Mirror of Justice

A blog dedicated to the development of Catholic legal theory.

Tuesday, November 15, 2011

The NYT on the bishops' concern for religious liberty

Here's a deeply cynical article in the New York Times on the bishops' new religious liberty committee (mentioned here by Rick).  A few points bear noting:

First, focusing on religious liberty is not simply a "recasting" of the Church's existing opposition to abortion and SSM.  These are related but distinct issues.  I'm pretty sure that the bishops are not dropping opposition to abortion or SSM from their agenda, and supporting the religious liberty cause does not require consensus on the merits of abortion or SSM. 

Second, I don't think it's fair to say that abortion and SSM have now "eclipsed" poverty and economic injustice as important issues to the bishops.  I don't think there's any comparison between the amount of resources the bishops devote to combating poverty versus combating abortion or SSM.  The fact that more of the bishops' teaching platform has been devoted to abortion and SSM in recent years may not reflect changes in relative importance as much as changes in social circumstances.

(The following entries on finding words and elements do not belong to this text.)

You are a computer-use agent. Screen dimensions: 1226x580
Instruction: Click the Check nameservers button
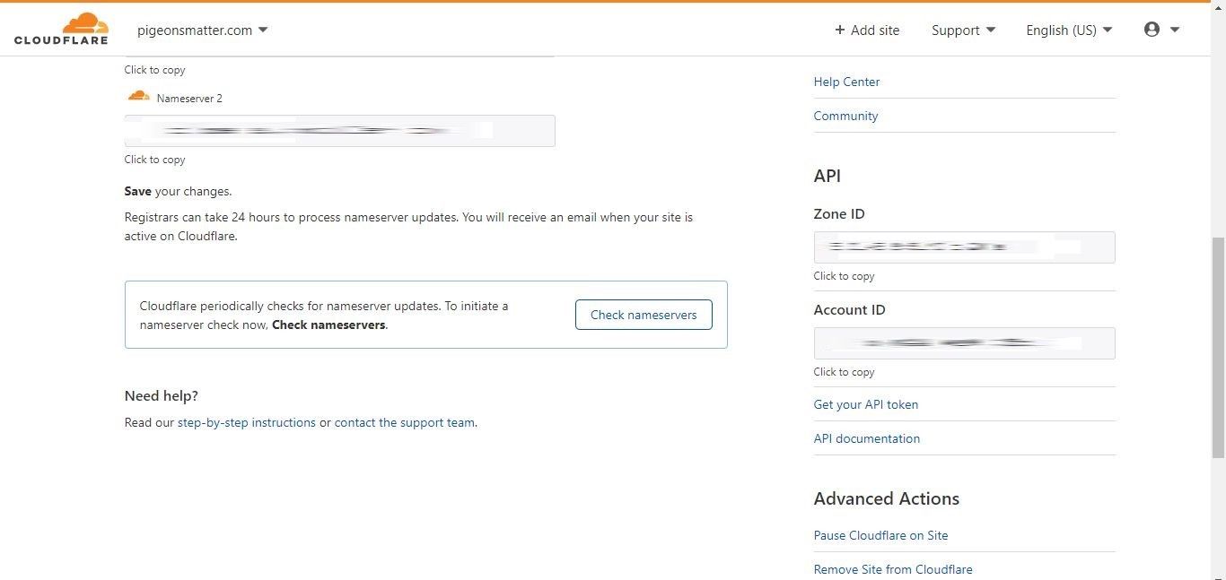point(643,315)
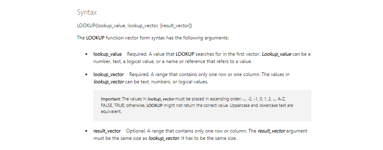Select the bold lookup_value term
The height and width of the screenshot is (150, 383).
pyautogui.click(x=107, y=54)
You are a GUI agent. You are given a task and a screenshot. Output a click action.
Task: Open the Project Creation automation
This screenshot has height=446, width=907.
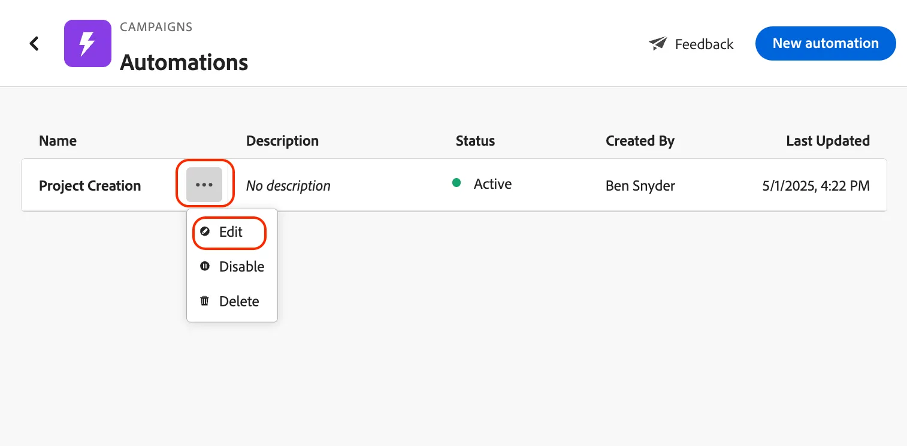point(90,185)
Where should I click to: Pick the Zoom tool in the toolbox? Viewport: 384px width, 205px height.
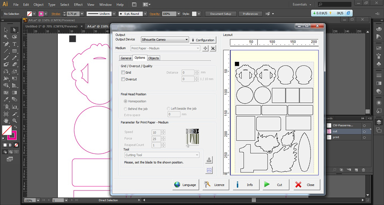[x=14, y=121]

Third, the suggestion that the bishops' teachings on politics and morality have "been met with indifference even by many of their own flock" does not necessarily follow from the cited statistic that only 16% of Catholics had heard of the document, "Forming Consciences for Faithful Citizenship."  I'm guessing that the statistics for documents issued by the bishops to address economic injustice would not be much rosier.  The implication that Catholics care less about the bishops' teaching on an issue like religious liberty than on an issue like poverty needs more evidentiary support.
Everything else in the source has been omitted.